== Study material
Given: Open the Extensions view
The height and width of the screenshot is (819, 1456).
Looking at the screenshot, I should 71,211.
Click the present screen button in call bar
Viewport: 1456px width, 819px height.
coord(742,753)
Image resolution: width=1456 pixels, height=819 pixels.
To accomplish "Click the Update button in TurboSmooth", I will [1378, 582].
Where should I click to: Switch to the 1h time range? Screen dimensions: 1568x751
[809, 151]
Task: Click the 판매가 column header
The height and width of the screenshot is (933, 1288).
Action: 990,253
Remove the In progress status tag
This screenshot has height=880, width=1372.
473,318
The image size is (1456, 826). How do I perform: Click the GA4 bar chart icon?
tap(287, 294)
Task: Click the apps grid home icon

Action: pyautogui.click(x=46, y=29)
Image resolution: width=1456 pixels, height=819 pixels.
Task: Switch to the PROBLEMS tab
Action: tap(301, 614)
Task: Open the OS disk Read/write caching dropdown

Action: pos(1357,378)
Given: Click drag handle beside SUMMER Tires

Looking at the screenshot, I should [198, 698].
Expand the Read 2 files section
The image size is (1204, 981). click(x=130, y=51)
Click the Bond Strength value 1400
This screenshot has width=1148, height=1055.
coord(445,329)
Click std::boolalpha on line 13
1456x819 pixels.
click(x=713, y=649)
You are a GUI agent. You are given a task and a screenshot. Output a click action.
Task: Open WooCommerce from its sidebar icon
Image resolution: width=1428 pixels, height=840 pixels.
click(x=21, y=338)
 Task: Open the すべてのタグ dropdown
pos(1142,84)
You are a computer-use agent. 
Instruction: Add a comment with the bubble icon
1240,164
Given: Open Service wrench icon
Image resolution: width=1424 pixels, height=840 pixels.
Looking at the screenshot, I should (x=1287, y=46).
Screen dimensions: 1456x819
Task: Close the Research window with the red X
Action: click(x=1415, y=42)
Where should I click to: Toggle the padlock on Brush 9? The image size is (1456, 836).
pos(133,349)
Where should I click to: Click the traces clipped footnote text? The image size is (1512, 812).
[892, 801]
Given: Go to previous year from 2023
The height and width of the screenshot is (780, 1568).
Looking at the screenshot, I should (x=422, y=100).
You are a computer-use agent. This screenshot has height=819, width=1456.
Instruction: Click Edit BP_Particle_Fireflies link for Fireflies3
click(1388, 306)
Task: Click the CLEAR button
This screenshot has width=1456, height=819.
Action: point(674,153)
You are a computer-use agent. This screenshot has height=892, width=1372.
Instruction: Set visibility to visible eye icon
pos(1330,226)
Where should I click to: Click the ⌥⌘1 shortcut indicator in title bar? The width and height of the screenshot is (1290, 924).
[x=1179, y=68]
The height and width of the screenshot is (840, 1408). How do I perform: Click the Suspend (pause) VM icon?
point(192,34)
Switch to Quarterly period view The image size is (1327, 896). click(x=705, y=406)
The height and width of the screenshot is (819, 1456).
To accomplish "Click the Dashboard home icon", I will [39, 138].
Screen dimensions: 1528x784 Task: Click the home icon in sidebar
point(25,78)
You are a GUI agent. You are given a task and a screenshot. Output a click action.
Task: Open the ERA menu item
====
→ Description of the task: From the first line to the last, return the data exactly.

→ Finished exercise:
Given: Open the Extensions view
The height and width of the screenshot is (819, 1456).
Looking at the screenshot, I should 71,211.
Click the present screen button in call bar
Viewport: 1456px width, 819px height.
coord(742,753)
Image resolution: width=1456 pixels, height=819 pixels.
To accomplish "Click the Update button in TurboSmooth", I will [1378, 582].
Where should I click to: Switch to the 1h time range? Screen dimensions: 1568x751
[809, 151]
Task: Click the 판매가 column header
The height and width of the screenshot is (933, 1288).
Action: 990,253
Remove the In progress status tag
This screenshot has height=880, width=1372.
473,318
The image size is (1456, 826). How do I perform: Click the GA4 bar chart icon?
tap(287, 294)
Task: Click the apps grid home icon

Action: pyautogui.click(x=46, y=29)
Image resolution: width=1456 pixels, height=819 pixels.
Task: Switch to the PROBLEMS tab
Action: tap(301, 614)
Task: Open the OS disk Read/write caching dropdown

Action: pos(1357,378)
Given: Click drag handle beside SUMMER Tires

Looking at the screenshot, I should [198, 698].
Expand the Read 2 files section
The image size is (1204, 981). click(x=130, y=51)
Click the Bond Strength value 1400
This screenshot has width=1148, height=1055.
coord(445,329)
Click std::boolalpha on line 13
1456x819 pixels.
click(x=713, y=649)
You are a GUI agent. You are given a task and a screenshot. Output a click action.
Task: Open WooCommerce from its sidebar icon
Image resolution: width=1428 pixels, height=840 pixels.
click(x=21, y=338)
 Task: Open the すべてのタグ dropdown
pos(1142,84)
You are a computer-use agent. 
Instruction: Add a comment with the bubble icon
1240,164
Given: Open Service wrench icon
Image resolution: width=1424 pixels, height=840 pixels.
Looking at the screenshot, I should (x=1287, y=46).
Screen dimensions: 1456x819
Task: Close the Research window with the red X
Action: click(x=1415, y=42)
Where should I click to: Toggle the padlock on Brush 9? The image size is (1456, 836).
pos(133,349)
Where should I click to: Click the traces clipped footnote text? The image size is (1512, 812).
[892, 801]
Given: Go to previous year from 2023
The height and width of the screenshot is (780, 1568).
Looking at the screenshot, I should (x=422, y=100).
You are a computer-use agent. This screenshot has height=819, width=1456.
Instruction: Click Edit BP_Particle_Fireflies link for Fireflies3
click(1388, 306)
Task: Click the CLEAR button
This screenshot has width=1456, height=819.
Action: point(674,153)
You are a computer-use agent. This screenshot has height=892, width=1372.
Instruction: Set visibility to visible eye icon
pos(1330,226)
Where should I click to: Click the ⌥⌘1 shortcut indicator in title bar? The width and height of the screenshot is (1290, 924).
[x=1179, y=68]
The height and width of the screenshot is (840, 1408). How do I perform: Click the Suspend (pause) VM icon?
point(192,34)
Switch to Quarterly period view The image size is (1327, 896). click(x=705, y=406)
The height and width of the screenshot is (819, 1456).
To accomplish "Click the Dashboard home icon", I will [39, 138].
Screen dimensions: 1528x784 Task: Click the home icon in sidebar
point(25,78)
You are a GUI agent. You are given a task and a screenshot. Output a click action.
Task: Open the ERA menu item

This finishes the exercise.